▶ _Recorded data_:

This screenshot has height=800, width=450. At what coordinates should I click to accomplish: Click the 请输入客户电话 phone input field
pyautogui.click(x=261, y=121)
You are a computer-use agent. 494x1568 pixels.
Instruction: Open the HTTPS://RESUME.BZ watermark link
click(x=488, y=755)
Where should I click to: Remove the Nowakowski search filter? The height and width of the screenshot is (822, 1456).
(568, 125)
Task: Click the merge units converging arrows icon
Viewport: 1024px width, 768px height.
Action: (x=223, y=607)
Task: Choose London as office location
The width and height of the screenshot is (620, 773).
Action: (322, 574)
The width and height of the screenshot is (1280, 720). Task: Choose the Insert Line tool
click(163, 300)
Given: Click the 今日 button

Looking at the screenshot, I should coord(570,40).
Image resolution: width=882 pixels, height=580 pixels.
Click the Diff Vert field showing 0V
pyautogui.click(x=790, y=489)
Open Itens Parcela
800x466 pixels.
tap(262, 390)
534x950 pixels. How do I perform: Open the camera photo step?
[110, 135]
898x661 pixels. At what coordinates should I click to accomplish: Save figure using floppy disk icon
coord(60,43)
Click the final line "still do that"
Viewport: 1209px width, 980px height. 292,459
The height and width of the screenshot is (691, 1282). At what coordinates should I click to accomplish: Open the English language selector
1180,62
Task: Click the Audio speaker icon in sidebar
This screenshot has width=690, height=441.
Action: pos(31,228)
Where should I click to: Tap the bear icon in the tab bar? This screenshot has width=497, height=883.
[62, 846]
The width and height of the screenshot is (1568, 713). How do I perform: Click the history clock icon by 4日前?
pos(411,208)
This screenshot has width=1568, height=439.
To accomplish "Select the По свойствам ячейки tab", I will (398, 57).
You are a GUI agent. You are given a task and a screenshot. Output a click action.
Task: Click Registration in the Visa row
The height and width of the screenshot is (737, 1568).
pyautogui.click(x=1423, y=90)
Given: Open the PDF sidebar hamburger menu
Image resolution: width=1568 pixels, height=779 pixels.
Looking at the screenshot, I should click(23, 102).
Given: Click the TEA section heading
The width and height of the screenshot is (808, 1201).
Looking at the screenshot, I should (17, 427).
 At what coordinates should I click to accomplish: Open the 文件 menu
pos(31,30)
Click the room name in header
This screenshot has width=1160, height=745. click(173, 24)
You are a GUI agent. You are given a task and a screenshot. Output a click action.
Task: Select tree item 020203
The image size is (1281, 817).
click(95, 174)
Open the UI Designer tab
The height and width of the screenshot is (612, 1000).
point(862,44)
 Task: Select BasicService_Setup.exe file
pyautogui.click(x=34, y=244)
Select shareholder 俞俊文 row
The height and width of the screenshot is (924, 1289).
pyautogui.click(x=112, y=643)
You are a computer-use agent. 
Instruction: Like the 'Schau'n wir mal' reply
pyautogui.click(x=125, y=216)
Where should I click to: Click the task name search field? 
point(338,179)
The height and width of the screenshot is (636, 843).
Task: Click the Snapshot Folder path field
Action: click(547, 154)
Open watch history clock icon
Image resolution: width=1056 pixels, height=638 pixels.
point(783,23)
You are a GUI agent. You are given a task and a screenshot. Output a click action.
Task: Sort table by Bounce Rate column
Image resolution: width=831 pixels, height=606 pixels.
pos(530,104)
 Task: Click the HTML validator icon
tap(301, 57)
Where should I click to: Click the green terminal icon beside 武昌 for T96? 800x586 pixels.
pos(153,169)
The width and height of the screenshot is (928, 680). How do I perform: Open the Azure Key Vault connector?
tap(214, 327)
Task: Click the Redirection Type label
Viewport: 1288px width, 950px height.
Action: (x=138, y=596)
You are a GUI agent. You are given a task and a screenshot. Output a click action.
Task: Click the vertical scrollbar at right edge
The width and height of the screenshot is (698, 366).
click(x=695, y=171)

▶ _Exercise brief_: Show me all lines in the records that contain "computer".

▶ _Result of this task_:
You are a computer-use agent. 494x1568 pixels.
You are a computer-use agent. 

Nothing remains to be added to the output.